Either way it’s clear to me that we should not be married now and should each separately focus on finding peace with what happened. I wish you well and at this point need time and space from you, I hope you can and will respect that.
Then stop contact with her. Only discuss untangling your finances and cancelling the wedding if necessary.
She has a lot of work to do before she’s ever a safe partner for you or someone. Trust is a delicate thing, easily and quickly broken, and painstakingly put back together. Maybe she has eat it takes to do that, probably she doesn’t. Time will tell.
I wish you strength in your path back to happiness.
[This message edited by Stevesn at 4:45 PM, June 12th (Wednesday)]
fBBF. Just before proposing, broke it off after her 2nd confirmed PA in 2 yrs. 9 mo later I met the wonderful woman I have spent the next 30 years with.
marriageredux959 ( member #69375) posted at 1:46 AM on Thursday, June 13th, 2019
I... just...
Everybody is throwing word salads at this. No offense, everybody, I get it, but, it's simply said:
DUDE. RUN!
Your fiancee gave a stranger a blow job in Vegas?
DUDE. RUN!
There are so many red flags here I don't know which one to talk about first. Let's just go with the obvious:
DUDE. RUN!
Run straight to your dr. and/or the clinic and get swabbed/tested for STIs while you are at it. That kind of reckless attitude toward intimate physical contact wasn't born yesterday... just sayin'...

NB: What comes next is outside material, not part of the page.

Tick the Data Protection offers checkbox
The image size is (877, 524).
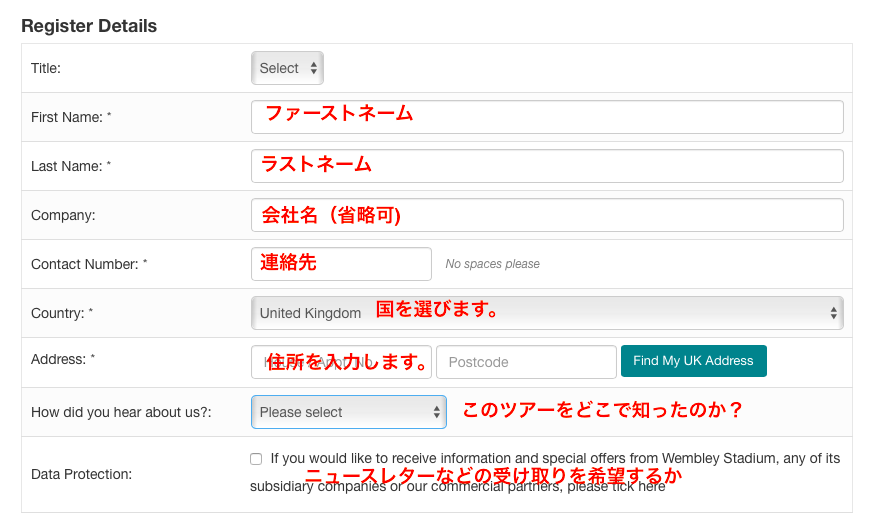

Everybody who is giving you grief about the wedding can pound sand. Responsible adults will tell you to address this problem head on before getting the two of you into a legal contract. Basically, you're being arm twisted to move ahead with a legal contract so other people who paid for a party can still have their party. Per above, tell them to pound sand.
Or they can find the recipient of the Vegas blow job and plug him into the groom's slot so the party can go on, LOL.
I was once a June bride.
I am now a June phoenix.
The phoenix is more powerful.
The Bride is Dead.
Long Live The Phoenix.
OrdinaryDude ( member #55676) posted at 2:59 AM on Thursday, June 13th, 2019
/\ /\ /\ This! Absolutely! /\ /\ /\
I was young and dumb and stayed with a cheater.
FamilyMan75 ( member #65715) posted at 3:17 AM on Thursday, June 13th, 2019
When did this happen? I only ask because you signed up back in December, so wondering if this was recent or there was an earlier incident or something you suspected happened back in December?
Me: 48 WW: 37 (serial cheater)T: 18 M: 15 3DDs: 16, 6, 5 Reconciled
Jduff ( member #41988) posted at 6:10 AM on Thursday, June 13th, 2019
mastersofwar3, my advice? Just youtube search this below -
Luke Combs - When It Rains It Pours
You are in your 20's. There is better out there.
The grass is always greener.... where the dogs are shitting.